Excerpt
Excerpt
PROLOGUE
Hampton Roads, Winter
Snow falling upon water makes a sound so close to silence that no heart exists it cannot calm. It fell across the Chesapeake and in the harbors and inlets and far out to sea, surrendering to the waters with the slightest exhalation and a muffled hiss. Though few are there to see it, in winter this happens often.
In the construction and maintenance of warships in Virginia’s Tidewater, now veiled in steady snow, engines throbbed, cranes swivelled, and barges plodded over black waters. The spacious anchorage of Hampton Roads is ringed by naval stations, air bases, and shipyards making up the largest concentration of naval might in existence. Interwoven with civilian cities and commercial waterways, this sinew of steel is a world of its own. Even so, its powerful present cannot overwhelm images that upwell from the past: the sails of the French fleet in surprising bloom off Yorktown; the Monitor battling the Merrimack; and within living memory the Battle of the Atlantic, when ships burned offshore and corpses washed up on the sand.
From these docks and quays millions left for the World Wars, half a century of Cold War, Korea, Vietnam, and the Middle East. And for the scores of thousands who did not return, the flat coast of Virginia was the last they would ever see of their country. In summer and from war to war, as their ships passed by, young sailors would fall in love with girls on the beaches even though they could hardly see them.
None of this can be erased. Absorbed in their tasks, people do forget, but ofttimes spectral images suddenly appear. Across the water in the vast shipyards, cascades of sparks rooster-tail from the darkness of a cavernous shed or beside a massive hull. As if descended from the flash of guns, they seem to escape the underworld so as to insist upon the eternal presence of battle. And a warship headed out, as in uncountable times before, can arrest a watcher onshore as the ship speeds toward harm’s way across the world and far from home.

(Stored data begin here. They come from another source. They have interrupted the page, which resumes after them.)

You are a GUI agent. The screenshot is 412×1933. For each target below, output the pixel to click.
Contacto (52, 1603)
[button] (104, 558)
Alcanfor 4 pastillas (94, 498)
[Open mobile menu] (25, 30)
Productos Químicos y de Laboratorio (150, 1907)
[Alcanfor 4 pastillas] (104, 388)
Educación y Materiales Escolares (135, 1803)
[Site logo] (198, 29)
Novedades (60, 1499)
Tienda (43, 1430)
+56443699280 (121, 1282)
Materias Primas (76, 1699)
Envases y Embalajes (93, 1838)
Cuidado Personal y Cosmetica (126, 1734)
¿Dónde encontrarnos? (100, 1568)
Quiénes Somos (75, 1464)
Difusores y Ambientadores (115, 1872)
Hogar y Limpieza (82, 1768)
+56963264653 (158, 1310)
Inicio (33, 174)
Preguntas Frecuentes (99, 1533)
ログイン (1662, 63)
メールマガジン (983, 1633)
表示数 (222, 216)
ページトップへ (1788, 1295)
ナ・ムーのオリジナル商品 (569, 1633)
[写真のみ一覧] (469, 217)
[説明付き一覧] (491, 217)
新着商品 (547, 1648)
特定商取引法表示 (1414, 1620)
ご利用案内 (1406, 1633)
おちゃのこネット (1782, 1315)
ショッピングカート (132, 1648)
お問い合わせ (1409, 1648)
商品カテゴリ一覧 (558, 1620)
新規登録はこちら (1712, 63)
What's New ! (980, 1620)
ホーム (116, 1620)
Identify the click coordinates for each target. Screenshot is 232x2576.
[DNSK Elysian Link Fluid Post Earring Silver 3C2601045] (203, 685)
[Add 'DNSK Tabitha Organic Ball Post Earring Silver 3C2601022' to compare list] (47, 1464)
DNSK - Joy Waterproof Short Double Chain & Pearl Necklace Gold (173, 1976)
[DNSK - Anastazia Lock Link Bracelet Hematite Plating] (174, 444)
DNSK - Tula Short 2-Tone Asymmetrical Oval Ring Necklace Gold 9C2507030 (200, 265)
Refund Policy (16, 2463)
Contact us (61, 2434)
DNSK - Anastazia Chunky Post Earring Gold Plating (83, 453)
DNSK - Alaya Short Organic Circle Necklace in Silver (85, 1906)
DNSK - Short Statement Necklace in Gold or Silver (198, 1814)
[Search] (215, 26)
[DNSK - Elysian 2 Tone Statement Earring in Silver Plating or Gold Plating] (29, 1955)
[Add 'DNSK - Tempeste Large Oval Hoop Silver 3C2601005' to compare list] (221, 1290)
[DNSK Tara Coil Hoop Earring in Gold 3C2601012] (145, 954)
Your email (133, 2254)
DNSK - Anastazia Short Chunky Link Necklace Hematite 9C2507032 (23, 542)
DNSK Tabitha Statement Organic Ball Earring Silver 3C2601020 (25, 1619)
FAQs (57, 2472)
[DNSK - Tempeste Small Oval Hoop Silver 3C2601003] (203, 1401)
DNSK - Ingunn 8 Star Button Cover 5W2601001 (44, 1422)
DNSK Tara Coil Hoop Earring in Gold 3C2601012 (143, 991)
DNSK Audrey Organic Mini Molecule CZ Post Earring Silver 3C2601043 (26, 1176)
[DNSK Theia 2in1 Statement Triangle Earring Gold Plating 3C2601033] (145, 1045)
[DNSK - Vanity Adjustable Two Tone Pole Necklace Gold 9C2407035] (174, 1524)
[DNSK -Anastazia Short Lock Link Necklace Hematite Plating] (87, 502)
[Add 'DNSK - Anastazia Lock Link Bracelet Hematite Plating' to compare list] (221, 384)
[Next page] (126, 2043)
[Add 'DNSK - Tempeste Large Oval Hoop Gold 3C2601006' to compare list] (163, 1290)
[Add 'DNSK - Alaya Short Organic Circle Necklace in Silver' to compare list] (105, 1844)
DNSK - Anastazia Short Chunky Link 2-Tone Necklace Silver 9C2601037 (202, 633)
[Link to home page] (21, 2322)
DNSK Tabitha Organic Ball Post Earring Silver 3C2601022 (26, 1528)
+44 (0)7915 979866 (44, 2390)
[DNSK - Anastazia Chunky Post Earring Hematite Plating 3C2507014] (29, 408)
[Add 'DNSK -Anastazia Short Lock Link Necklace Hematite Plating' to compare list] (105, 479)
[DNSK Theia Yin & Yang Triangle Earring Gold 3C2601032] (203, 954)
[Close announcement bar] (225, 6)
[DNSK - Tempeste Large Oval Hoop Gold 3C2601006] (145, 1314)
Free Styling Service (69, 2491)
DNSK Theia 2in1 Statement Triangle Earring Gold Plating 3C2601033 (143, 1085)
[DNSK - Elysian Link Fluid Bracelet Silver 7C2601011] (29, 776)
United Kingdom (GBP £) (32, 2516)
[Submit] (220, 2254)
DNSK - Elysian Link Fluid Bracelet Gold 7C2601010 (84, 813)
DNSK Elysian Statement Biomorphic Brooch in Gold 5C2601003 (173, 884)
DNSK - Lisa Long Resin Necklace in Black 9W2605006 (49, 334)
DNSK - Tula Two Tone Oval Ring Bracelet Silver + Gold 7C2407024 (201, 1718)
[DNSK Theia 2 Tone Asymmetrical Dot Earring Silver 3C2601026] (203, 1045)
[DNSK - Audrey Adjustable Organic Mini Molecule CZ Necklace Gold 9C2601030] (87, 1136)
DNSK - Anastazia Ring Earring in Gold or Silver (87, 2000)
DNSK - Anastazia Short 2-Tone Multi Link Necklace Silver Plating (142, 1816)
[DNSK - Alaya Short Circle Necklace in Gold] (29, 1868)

Sailors find it hard to explain how they were changed by the sea; how even on a carrier, in the company of five thousand souls, they came to know the ocean’s loneliness, and how war at sea unaccountably bound them to all others in every age who have sailed in fighting ships. The Navy’s stories are different and differently understood. Nonetheless, the stories unfold, and must be told.
*
At 0700 on 21 January, crowned by pier after pier of steel-gray ships of the line, Naval Station Norfolk was covered in deep drifts after a great and unusual snowstorm. In an emptied helicopter hangar at the edge of the long base runway, a court-martial was about to be called to order. Specially installed to provide heat as much as illumination, klieg lights shone hot from temporary rigging. At the outset of the proceedings Navy brass had assumed that civilians and press would crowd the hangar. They never did, at least not as imagined, and on the day the findings would come down no one was present other than the principals. Outside, sailors passed by, oblivious of the trial within. The public had long lost interest, and the press, which had been reassigned to cover a sparsely attended presidential inauguration amidst driving snow the day before, were trapped in Washington by hangovers and closed roads.
At its extremities, the cavernous building was dark, but its center was as colorful as a field of wildflowers. Sixteen in all, the national ensign and the flags of the Navy and various fleets and commands stood behind the dais, blindingly lit. Everyone was in dress uniform.
Because the charges included two capital counts, they required in addition to a military judge (in this case an admiral) twelve officers ranking higher than the defendant. Accordingly—as the accused was a captain—thirteen admirals walked in and took their places. The president of the court was Admiral Porter, of four stars, soon to retire, the dean of the Navy, and loved by all ranks. An unlit pipe was cupped in his left hand.
The admirals were expressionless and grave. The cut, insignia, ribbons, and devices of their uniforms added to their genuine authority. Most had a lot of gray in their hair. Some had nothing but gray.
At the prosecution table, trial counsel drummed his fingers as he and his numerous assistants scanned the panel, but at the defense table sat only defense counsel and defendant. Despite recent wounds and surgeries, the defendant’s military posture was straight and strong. Whatever the verdict, his expression would remain the same and he would neither move a muscle nor blink.
As there was much that he loved, he had much to lose. But the pros- pect of death made love full and intense, and love that was full and intense made it possible to face death with equanimity. Although it takes some doing to know this, nothing could be more true.
Now, in a blaze of light and color, after the unprecedented snow that had streamed down upon the halyards, the masts, the stays, and the whitened decks of a mile-long line of ships, Stephen Rensselaer, Captain, United States Navy, awaited the capital verdict with less apparent anxiety than even those who would hand it down.